Imagining facts to be dots, we might picture stories — whether in print, in conversation or simply in thought — as pointillist paintings, canvasses filled purely with individual truths. And yet, it is our own eye that constructs the greater picture, that connects the dots and makes sense of the larger whole. Stories are no more these dots than the lines we use to connect them. In fact, zoom in on a single dot — a solitary, objective fact — and you’ll find lines, connections and subjective interpretations all the way down.
In the stories we tell each other, those we tell ourselves and even those that a select, turgid few scribble in Opinion sections, we’d like to think that we can at least get the “who,” “where,” “when” and “what” right, right? But only the “why” — our subjective, constructed explanation for the world around us — can hold everything together and can make the random factual dots one larger whole.
In fact, without the “why,” we hardly have a grasp on “who,” “where,” “when” or “what” at all. Only by acknowledging the subjective interpretations of the stories we tell can we even begin to approach something we can call “truth.”
In sum, there is no such thing as a neutral, objective fact. But, as you may have sensed by now, this isn’t really about the neutral fact after all. It’s about something much more important.
By now, you’re probably sick of all this postmodern, relativist rambling, so let me tide you over with a cold hard fact: Kurt Vonnegut was an author and satirist. That’s a fact, look it up.
As part of his master’s thesis, Vonnegut developed a concept he called “the universal shapes of stories.” His master’s advisory committee unanimously rejected his thesis, but the idea lives on — at least for me. In 2004, three years before his death, he gave a hilarious and heartwarming lecture on the subject. There’s a video of it; I watch it whenever I’m sad.
Vonnegut begins by drawing two axes on a chalkboard. The horizontal axis is time. The vertical one, he explains, goes from bad fortune to good fortune. He starts with a simple example he calls “man in a hole.” It begins above the horizontal axis; then, something terrible happens, and it dips down below. The character redeems herself and ends slightly higher than she began. He continues mapping out these archetypal narratives, from “boy meets girl” to the classic redemption story, noting just how easy it is to boil them down to a line on a graph.

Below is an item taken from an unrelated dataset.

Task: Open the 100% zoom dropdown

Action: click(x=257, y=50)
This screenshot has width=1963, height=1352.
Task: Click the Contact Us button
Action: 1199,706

That is, until he turns to Hamlet. And suddenly, graphing a line isn’t so easy. He walks through Hamlet’s story — from the appearance of his “father’s ghost” to the staging of the play to the death of Polonius to Hamlet’s death (spoiler alert!). But these developments aren’t so easily classified as fortune or misfortune. And according to Vonnegut, that’s exactly what makes it so great: “We are so seldom told the truth … we don’t know enough about life to know what the good news is and what the bad news is.”
Instead, we pretend to know what in our lives is good or bad. We pretend to know the “who,” “where,” “when” or “what.” All we do is pretend.
Look back on your time here. Try and recount it all. That’s right, all of it. And stick to the fundamentals. The first thing you realize is that you need to find somewhere to start. So, you start at the beginning, typing away. You get a few words in and realize you skipped something, so you go back. You start again. You realize that telling it all is never going to be possible, so you make some cuts. So it goes. You get to the end, all those hard facts and sequences intact. But, there’s something missing.
Now, do it again, and this time, prioritize the subjective, personal “why.” The story looks different. You swap “I went out all five nights of camp Yale” with “I tried to fit in.” You swap “I dropped Math 120” with “I was afraid to fail.” You swap out the simple, objective descriptors with something more real. You rewrite your transcript, your resume, your life not in terms of categories and classes but in terms of intent, experience and meaning. You embrace the subjective, and, along the way, find something that feels real.
Behind every story is something true. Maybe it’s something true about the subject or maybe about the storyteller, but there’s truth buried in there nonetheless. And that icky, tight-in-the-chest feeling of poking at something true, something that — even if just for now — feels without a doubt right, is why we’re here in the first place. Cherish the “why,” the smudges between the dots, the stories we use to make sense of it all. Cherish them because they’re all we have.